Francis looked even more confused than before.

She clenched his hands in hers. “When they come for me, I will prove my faith and love of Him beyond all things. I will never deny My Father. I love Him . . . even beyond you, Francis, and you must allow it. You must not fight me on this.”

“You are speaking of a divine ordeal, but these fools, liars and thieves--they will come for you with shackles! There is no divinity in this blasphemy of theirs.”

“The divinity is within me, Francis. It’s a test, don’t you see?—the greatest test of my life, and I shall prevail.”

Francis went to his knees before her, unable to answer. Taking her in his arms, the two of them rocking under their combined weight.

“And I will use Him right this time, Francis. I-I have the strength within.”

“That is not in question, my love.”

She lifted his face to hers. “Old man, it’s fated—as surely as Christ sacrificed for us ”

Francis cleared his throat, his voice quaking. “Are you saying you’re somehow chosen? As-as some sort of martyr to this madness in the village?”

“Call it what you will, but it will come to our door.”

“No.”

“We both know it’s true.”

He could not hold back the tears that came freely to him now. She comforted him and said, “My time is approaching, and you must prepare yourself and hold firm to your faith in both Him and in me. Now hold me tighter.”

He was mute before her. He shook with the pain of imagining what might happen, but as in all things, he did what she asked, tightening his hold.

She held him firm for several minutes.

“Stubbornness has always been your way, woman.”

“And how has it served us? My father desperately tried to keep us apart, remember?”

“Stubborn,” he repeated and found a curt laugh.

“Especially in matters of faith and love,” she agreed. “I was stubborn until father finally accepted the idea of us—and you so fresh from the sea, you smelled of brine.”

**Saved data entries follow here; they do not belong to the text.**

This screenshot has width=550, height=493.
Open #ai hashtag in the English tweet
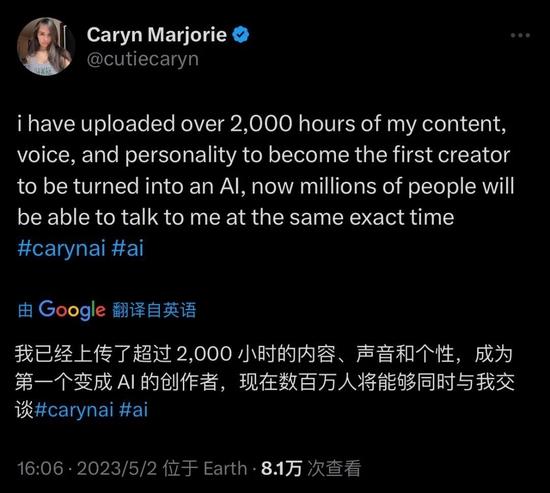click(128, 248)
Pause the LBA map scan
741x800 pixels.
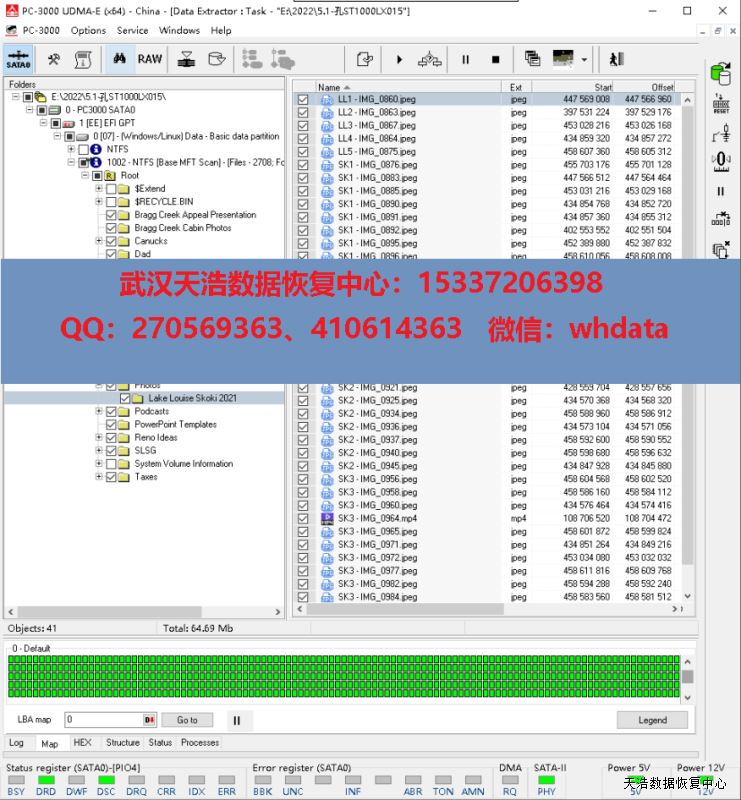(237, 720)
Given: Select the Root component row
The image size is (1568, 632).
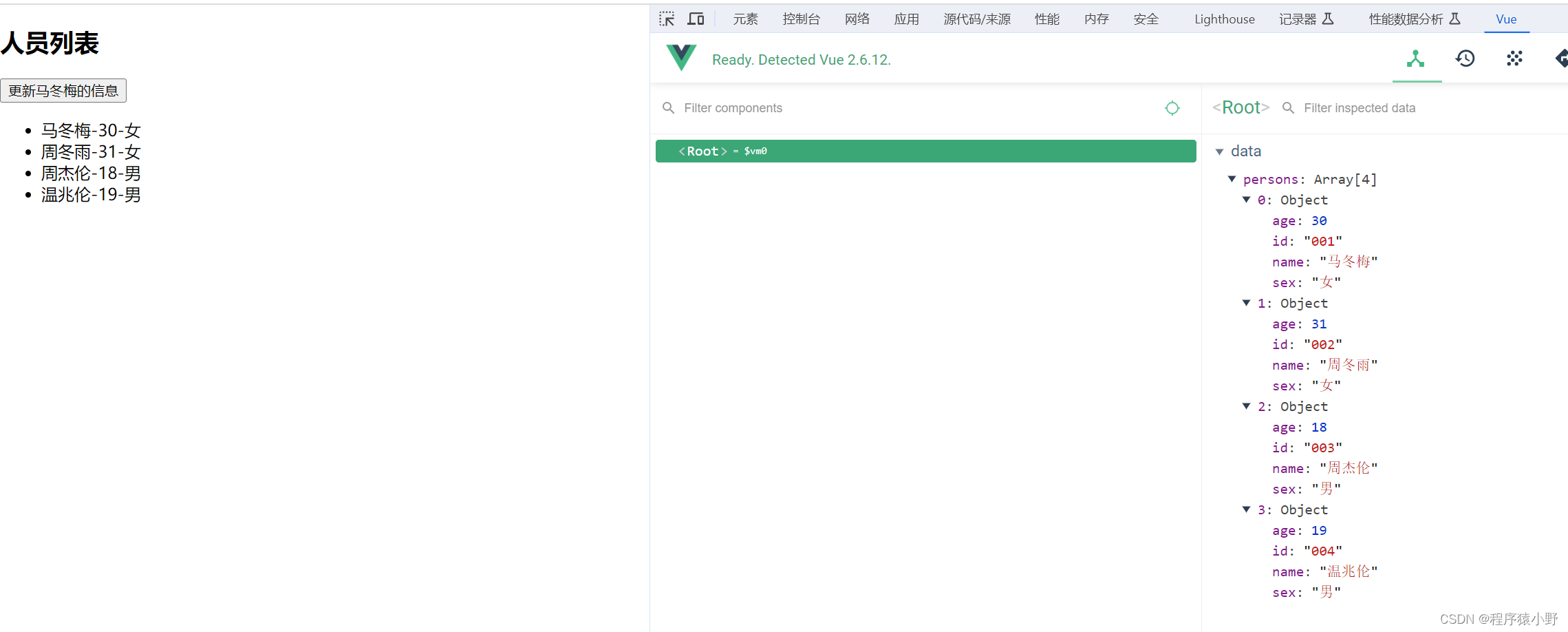Looking at the screenshot, I should click(x=925, y=151).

He pulled back and looked her in the eye. “It must’ve been distressing for the old man—marrying you off to a sailor!”

They laughed together.

Then he solemnly said, “I’m sorry that you faced a loss of faith up in that room alone.”

“It’s a thing a person does alone, but in my heart now, I know I’m never alone. Not completely. At least, that is to say, never again.”

“I love you beyond all reason.” The rocking chair creaked with his weight over her.

“And I you, Francis, but promise me one thing now.”

“Aye and that being?”

“You will not lose the land in any move to bribe them. I will not have myself saved from this madness only to see our children and our grandchildren turned off our farm. No matter what they promise or barter with, including my life.”

“I…I don’t know that I can make that promise. You just said yourself that no house, no property is so important as a man’s integrity.”

“This is true for us, Francis—you and me! And you must do all within reason, within the law, but do not stoop to their level, and do not barter away our children’s futures for what little time I have left in this place, please!”

“You believe then that Jeremiah Wakely is right? That their true interest is in our holdings?”

“You knew it before him, Francis. We both did.”

“That young man is wise beyond his years.”

“But you knew it all along.” She patted his cheek.

“Aye…I suppose so. Suppose I didn’t want to believe human greed could be so bloody awful, not here…not in Salem.”

“Watch that saucy tongue!” She ran her fingers gingerly through his thin hair. “I too denied my intuition.”

“Bastards.” He got to his feet, paced the porch.

“Aye, they are that!” She managed a hearty laugh. “Francis, we may well be dealing with the worst thing ever created in God’s image—a cunning minister.”

In another time and context, this would have made Francis laugh. But he didn’t laugh. Nothing to do with the minister in the village seemed funny anymore.